One question that has been raised in the current Russia-Ukraine conflict is how Russia can launch missiles and other weapons so endlessly. The answer is that chips for missiles and other military equipment can be made with a 100-150nm interconnect structure, which Russia can take the initiative in. Russia produces 65nm chips exclusively on imported equipment that was previously licensed, used Nikon and ASM Lithography.

As for civilian chip projects, Russia has made some initial steps. A 28-nanometer chip fabrication plant is being built in Zelenograd, and Mikron has received a 7 billion ruble ($100 million) loan to expand production. In addition, the Zelenograd Nanotechnology Center is developing a 5.7 billion ($70 million) tender for a 130-nm lithography machine. Nearly a billion rubles have been allocated to the center for the creation of a 350-nm machine. The technology is obviously old, but it is entirely domestically produced. Five billion rubles are allocated to the construction of a network of test sites for the production of developed chips, such as at the Moscow Institute of Electronic Technology, in St. Petersburg and other Russian cities.
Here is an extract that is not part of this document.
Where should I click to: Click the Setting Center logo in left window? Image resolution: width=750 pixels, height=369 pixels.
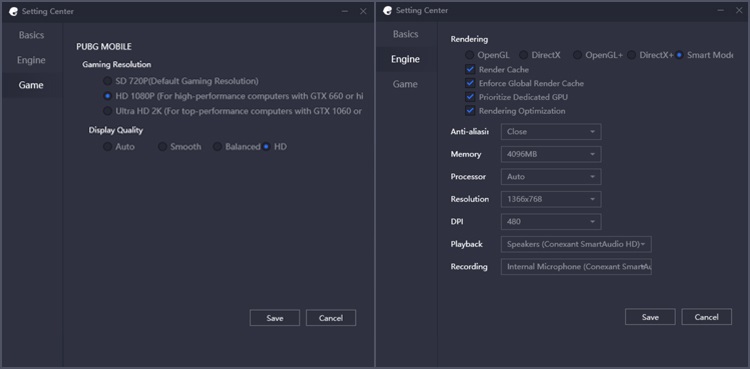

But money is not everything. The difficulties of the chip autonomy program are not limited to the complexity of the product, but also to other problems. First of all, there is a shortage of engineers. Hundreds of billions of rubles can be allocated for priority programs, but highly qualified specialists cannot be found. Creating world-class semiconductors requires the efforts of hundreds, if not thousands of engineers and scientists. And not from one institute or design company, but from an entire corporation. According to Kommersant, in July 2023, 42% of Russia's industrial facilities faced a shortage of workers. The Kronstadt company, a famous drone factory, could not find workers in nine specialties at once, the key ones of which were operational and test engineers, process engineers, aircraft assemblers and aircraft electrical installers. This problem is likely to get worse now. So the question is where to get workers for the microchip factories of the future.
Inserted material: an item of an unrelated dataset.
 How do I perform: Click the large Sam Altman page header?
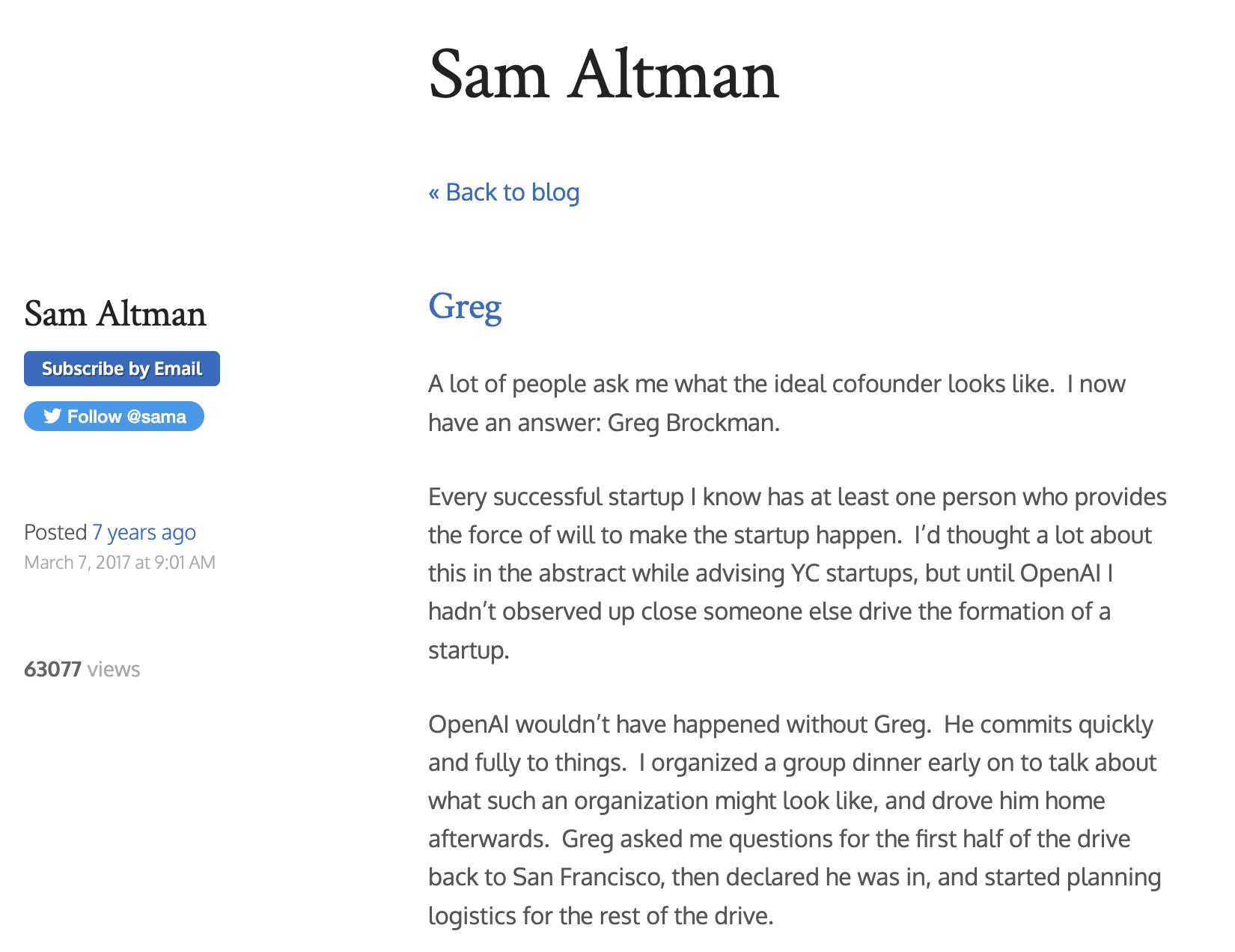click(x=603, y=75)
Next is the problem of transferring the results from the laboratory to mass production. For example, the Institute of Microstructural Physics of the Russian Academy of Sciences has been quite successful in researching EUV lithography for a long time. These are modern machines that operate on X-rays and are capable of manufacturing chips with a structure of 10 nm or less. In 2019, the chief expert of the Institute, Honorary Academician Nikolai Salashchenko, said that Russia is working on a lithography model that is ten times cheaper than existing foreign equipment and hopes that this machine can be completed in five to six years. It will be a highly anticipated machine for creating microscopic chips and can be produced on a small scale.
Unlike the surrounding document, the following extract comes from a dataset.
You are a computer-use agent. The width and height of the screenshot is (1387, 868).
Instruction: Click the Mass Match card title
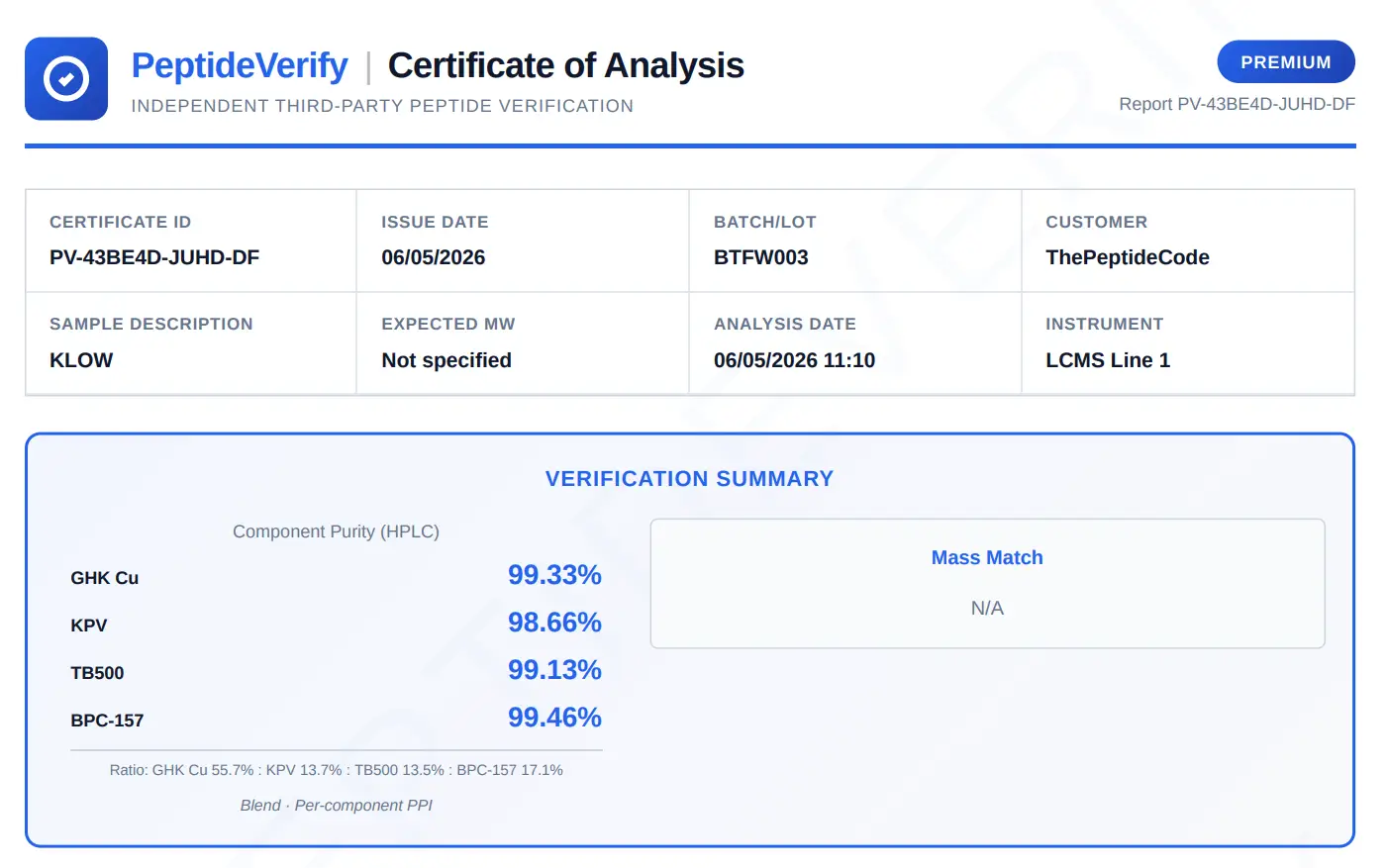(987, 557)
It was ambitious, but in reality, after nearly five years, there was still no news of a breakthrough in lithography technology. Even if scientists had created a prototype, they would still have to build a manufacturing process and then build a factory. In theory, Russia could have developed a perfect prototype lithography machine, better than anything Nikon and ASM Lithography had ever produced, but failed to mass-produce it. This was not uncommon in Soviet times and is still the case today.